We know how to write the molecular instructions for making proteins. Doublestranded DNA carries our genetic codes, but to turn those codes into protein it makes RNA, which carries the genetic message to cellular protein factories. The first reports that this messenger RNA – mRNA – could be carried by fat droplets into cells, including human cells, and produce proteins there appeared in the 1980s. That demonstrated a principle. But turning that into a practical method that works in living animals turned out to be extraordinarily difficult. Injecting mRNA into mice made them sick. It elicited an immune response to the mRNA itself and destroyed it – and you can never get messages if you shoot all the messengers. Many believed that the message could never be delivered successfully – that this was a great idea but one that would not work in practice. No one wished to award a research grant to what was widely deemed a lost cause.

Research grants fund more than just the costs of materials and equipment. They fund personal salaries and, indirectly, whole departments, institutes, or universities. Scientists who cannot get grants have minimal career prospects, and no resources with which to pursue their ideas. Most give up and change track, or get out of science altogether. Dr Karikó did neither. She stuck to her programme despite the personal costs. Ten years after arriving in the USA, and now at the University of Pennsylvania, she was warned to drop her mRNA work or else she would herself be dropped from the University’s faculty position. She chose the latter, accepting a substantial pay cut and reverting to a hand-to-mouth existence. Two years later, a chance encounter with Drew

Weissman led them to start collaborating, and together they had a breakthrough. You will doubtless hear the details from her directly, later today, but in essence they found that biochemically tweaked mRNA molecules can retain – or even enhance – their protein synthesising capacity while no longer eliciting an immune reaction themselves. Like attenuated viruses, they could safely deliver the messages.

That breakthrough came from a combination of experimental observation and scientific reasoning that had hitherto eluded everyone. Coupled with work carried out elsewhere on the use of lipid nanoparticles to package the mRNA for injection, the components for practical mRNA vaccines were now available. When a new variety of pneumonia was reported in Wuhan, and Zhang Yongzhen in Shanghai published the structure of the virus responsible, this new technology was rolled out startlingly quickly.
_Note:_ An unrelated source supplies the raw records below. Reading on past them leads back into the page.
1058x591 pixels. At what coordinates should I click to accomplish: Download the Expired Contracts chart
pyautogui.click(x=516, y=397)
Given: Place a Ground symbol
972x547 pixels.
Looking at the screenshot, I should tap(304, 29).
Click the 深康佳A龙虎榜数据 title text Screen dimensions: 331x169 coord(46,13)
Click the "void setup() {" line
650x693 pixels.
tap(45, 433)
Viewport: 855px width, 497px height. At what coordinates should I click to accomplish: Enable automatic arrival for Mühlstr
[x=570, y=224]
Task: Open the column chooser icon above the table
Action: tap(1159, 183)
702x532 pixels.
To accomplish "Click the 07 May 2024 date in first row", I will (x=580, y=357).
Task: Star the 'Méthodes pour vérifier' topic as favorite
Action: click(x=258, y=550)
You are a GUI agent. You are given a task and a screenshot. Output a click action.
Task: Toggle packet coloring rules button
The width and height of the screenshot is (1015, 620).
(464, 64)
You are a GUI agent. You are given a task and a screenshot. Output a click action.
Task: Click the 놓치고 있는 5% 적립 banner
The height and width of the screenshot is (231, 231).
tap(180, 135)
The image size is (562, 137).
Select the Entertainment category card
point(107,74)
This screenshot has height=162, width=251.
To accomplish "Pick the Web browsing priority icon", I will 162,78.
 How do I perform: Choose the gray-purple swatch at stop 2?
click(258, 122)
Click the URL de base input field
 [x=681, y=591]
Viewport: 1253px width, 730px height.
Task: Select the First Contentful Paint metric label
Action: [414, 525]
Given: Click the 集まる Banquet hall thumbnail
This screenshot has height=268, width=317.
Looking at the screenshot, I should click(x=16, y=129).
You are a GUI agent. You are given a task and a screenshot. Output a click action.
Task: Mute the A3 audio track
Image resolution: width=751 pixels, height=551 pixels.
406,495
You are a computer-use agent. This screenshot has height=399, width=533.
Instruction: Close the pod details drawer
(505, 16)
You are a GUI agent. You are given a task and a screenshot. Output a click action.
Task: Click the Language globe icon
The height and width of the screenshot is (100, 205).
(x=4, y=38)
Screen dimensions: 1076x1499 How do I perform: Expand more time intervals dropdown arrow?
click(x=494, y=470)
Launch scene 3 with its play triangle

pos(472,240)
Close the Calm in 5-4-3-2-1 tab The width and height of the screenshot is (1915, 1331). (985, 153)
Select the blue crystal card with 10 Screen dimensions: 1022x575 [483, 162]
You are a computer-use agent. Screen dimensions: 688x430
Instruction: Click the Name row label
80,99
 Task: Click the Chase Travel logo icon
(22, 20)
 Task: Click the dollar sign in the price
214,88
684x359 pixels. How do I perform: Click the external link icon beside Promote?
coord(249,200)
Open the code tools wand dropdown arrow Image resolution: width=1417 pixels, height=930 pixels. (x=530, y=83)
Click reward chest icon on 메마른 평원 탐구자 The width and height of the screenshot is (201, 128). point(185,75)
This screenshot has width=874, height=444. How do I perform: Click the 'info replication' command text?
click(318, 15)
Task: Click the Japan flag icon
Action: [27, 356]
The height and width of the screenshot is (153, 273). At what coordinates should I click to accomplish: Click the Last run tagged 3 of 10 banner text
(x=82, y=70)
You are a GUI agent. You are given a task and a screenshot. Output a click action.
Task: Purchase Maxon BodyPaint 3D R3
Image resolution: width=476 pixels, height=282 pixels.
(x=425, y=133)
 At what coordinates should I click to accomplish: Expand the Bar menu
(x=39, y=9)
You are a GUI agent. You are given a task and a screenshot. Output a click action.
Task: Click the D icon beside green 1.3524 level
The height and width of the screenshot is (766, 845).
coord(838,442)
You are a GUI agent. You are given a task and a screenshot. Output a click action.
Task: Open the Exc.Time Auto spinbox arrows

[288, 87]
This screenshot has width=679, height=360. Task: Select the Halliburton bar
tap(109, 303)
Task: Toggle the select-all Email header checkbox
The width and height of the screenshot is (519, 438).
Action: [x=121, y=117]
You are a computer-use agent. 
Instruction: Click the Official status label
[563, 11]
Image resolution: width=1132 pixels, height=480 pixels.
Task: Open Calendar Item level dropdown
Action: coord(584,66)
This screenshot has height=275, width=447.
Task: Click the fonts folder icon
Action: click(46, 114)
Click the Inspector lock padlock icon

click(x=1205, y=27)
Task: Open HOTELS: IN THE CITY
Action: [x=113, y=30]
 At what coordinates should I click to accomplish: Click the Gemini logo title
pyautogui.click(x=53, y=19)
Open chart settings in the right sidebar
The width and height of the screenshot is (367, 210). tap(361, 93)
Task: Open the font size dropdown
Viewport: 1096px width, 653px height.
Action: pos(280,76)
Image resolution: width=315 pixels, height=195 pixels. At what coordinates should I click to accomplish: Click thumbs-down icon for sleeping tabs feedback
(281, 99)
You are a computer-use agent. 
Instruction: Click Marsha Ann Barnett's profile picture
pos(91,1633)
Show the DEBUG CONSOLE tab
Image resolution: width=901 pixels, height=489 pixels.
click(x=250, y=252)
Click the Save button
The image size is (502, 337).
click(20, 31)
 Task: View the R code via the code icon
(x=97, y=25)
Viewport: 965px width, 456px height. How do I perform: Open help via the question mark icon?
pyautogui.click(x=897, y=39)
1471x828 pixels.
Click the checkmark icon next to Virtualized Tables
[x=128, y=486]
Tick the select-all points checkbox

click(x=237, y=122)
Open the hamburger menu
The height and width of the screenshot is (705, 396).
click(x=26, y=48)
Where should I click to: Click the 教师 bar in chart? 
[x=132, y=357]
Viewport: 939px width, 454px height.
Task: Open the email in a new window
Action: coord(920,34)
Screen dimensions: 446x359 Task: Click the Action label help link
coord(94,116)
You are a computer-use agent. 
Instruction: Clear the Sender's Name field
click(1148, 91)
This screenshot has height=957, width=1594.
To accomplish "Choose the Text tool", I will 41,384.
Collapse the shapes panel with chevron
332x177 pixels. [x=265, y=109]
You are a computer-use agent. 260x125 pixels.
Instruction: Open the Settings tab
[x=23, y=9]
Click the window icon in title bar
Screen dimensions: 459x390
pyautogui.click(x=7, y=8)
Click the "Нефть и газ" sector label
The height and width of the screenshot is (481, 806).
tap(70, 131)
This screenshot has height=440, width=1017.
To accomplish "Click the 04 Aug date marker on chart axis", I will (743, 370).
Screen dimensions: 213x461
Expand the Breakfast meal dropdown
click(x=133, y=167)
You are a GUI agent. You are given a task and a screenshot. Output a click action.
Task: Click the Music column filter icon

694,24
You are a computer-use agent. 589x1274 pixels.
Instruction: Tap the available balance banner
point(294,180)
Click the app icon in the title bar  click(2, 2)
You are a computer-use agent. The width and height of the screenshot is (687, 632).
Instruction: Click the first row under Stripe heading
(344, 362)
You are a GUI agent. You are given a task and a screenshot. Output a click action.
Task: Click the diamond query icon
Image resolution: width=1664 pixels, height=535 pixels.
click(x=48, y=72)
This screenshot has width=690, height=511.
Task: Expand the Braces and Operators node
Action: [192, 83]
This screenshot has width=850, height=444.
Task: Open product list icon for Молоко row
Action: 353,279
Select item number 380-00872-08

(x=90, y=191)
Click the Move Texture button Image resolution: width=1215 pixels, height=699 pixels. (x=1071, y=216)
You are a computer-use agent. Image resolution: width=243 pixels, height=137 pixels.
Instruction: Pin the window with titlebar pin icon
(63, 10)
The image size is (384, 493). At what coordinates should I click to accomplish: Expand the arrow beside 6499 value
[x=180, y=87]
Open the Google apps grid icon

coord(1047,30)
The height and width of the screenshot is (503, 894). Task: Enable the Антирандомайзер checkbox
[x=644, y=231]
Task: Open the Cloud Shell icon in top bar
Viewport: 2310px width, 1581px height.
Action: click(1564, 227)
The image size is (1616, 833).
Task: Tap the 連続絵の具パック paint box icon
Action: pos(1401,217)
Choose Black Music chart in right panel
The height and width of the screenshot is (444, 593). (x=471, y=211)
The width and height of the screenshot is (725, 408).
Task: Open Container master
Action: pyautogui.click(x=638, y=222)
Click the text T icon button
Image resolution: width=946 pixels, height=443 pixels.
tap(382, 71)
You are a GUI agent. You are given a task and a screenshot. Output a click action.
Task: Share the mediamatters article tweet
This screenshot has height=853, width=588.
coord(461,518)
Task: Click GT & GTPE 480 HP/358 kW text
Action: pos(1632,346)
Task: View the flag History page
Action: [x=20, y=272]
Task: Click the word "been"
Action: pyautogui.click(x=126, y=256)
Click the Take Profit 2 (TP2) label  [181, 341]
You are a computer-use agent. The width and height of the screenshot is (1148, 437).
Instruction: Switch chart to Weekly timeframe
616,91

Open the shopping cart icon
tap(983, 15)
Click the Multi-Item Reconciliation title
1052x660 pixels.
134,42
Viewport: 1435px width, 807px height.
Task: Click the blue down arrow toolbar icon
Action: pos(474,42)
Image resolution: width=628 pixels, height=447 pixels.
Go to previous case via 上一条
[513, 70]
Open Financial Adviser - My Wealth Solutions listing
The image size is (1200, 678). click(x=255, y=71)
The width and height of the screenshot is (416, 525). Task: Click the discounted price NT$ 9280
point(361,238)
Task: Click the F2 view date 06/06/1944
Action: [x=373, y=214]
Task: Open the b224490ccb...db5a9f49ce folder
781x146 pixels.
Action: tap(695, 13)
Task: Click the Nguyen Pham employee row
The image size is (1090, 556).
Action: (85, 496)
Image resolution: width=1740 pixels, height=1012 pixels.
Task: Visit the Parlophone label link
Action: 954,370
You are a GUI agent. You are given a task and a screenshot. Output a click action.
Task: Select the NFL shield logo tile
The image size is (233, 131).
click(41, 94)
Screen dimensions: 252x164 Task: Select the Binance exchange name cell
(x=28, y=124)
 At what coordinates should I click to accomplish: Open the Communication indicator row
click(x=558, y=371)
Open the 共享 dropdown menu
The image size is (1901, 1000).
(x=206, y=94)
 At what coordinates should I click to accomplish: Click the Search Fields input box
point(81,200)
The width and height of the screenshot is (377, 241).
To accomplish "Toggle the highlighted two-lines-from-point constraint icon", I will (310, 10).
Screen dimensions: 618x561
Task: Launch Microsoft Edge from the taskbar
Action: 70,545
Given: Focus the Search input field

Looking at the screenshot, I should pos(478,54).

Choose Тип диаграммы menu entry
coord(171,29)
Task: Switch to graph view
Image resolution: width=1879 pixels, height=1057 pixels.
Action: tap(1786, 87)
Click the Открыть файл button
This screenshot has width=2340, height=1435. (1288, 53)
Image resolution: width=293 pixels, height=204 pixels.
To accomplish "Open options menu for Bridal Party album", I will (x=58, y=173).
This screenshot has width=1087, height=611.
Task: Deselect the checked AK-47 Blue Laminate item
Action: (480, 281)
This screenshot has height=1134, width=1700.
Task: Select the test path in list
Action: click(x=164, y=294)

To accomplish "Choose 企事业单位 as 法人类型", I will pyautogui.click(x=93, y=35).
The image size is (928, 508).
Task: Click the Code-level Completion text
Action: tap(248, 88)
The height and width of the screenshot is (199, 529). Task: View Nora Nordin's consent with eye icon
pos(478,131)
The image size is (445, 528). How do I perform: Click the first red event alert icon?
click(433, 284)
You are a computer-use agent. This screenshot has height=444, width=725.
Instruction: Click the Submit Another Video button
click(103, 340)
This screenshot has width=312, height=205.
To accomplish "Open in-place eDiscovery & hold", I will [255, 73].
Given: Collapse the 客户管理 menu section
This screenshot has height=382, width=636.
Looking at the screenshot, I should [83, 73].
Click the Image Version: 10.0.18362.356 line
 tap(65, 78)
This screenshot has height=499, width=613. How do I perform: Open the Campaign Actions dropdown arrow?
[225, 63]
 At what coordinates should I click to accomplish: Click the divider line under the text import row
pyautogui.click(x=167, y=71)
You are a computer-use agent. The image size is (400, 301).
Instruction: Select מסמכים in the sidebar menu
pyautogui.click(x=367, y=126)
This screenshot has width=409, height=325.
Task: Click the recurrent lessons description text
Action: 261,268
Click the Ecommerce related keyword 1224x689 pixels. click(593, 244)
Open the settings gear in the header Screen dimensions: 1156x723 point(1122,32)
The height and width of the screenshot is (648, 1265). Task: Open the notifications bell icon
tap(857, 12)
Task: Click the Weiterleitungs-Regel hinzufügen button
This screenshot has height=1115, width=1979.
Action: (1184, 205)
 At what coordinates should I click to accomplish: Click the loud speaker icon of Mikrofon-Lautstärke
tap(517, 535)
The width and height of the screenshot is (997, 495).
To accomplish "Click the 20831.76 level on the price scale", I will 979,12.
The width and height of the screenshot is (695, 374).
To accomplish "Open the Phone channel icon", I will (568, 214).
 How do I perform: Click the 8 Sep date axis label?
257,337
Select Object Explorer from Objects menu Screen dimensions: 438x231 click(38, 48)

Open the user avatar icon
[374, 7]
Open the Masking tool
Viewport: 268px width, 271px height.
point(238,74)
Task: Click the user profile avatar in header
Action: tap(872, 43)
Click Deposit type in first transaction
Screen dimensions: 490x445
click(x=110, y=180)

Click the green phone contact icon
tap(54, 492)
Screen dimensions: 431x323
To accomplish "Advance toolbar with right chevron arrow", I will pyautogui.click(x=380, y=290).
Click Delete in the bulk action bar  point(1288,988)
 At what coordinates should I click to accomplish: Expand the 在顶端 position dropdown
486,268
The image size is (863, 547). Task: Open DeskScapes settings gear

Pfizer-BioNTech, with whom Dr Karikó now worked, took a matter of hours to construct mRNA that would sensitise the recipient to a crucial part of the virus, producing a highly successful vaccine that has saved enormous numbers of lives, including – with reasonable statistical certainty – people in this room, quite possibly including me. And this is just the beginning of what such vaccines can do.

Dr Karikó demonstrated astonishing determination, application, and self-sacrifice to bring an epically challenging programme of research to a successful outcome at what turned out to be a truly critical time. Along the way she faced down the most daunting uncertainties, and personal obstacles, from finance to illness. Her story is richer than I can record here: she has rightly been awarded prizes far too numerous to list and there will undoubtedly be more. We are just one voice amongst many when we thank her for all she has done. Vaccines are a wonder. How fortunate we are to live when their efficacy and possible applications are steadily growing.

Some of her personal qualities have clearly crossed generations. Her daughter Susan’s teddy-bear played a transient but important part in this history. Susan herself grew up in the USA and took up rowing, and has won two, Olympic gold medals in that exceptionally demanding sport. I hope that her bear enjoys a most honourable and well-repaired retirement.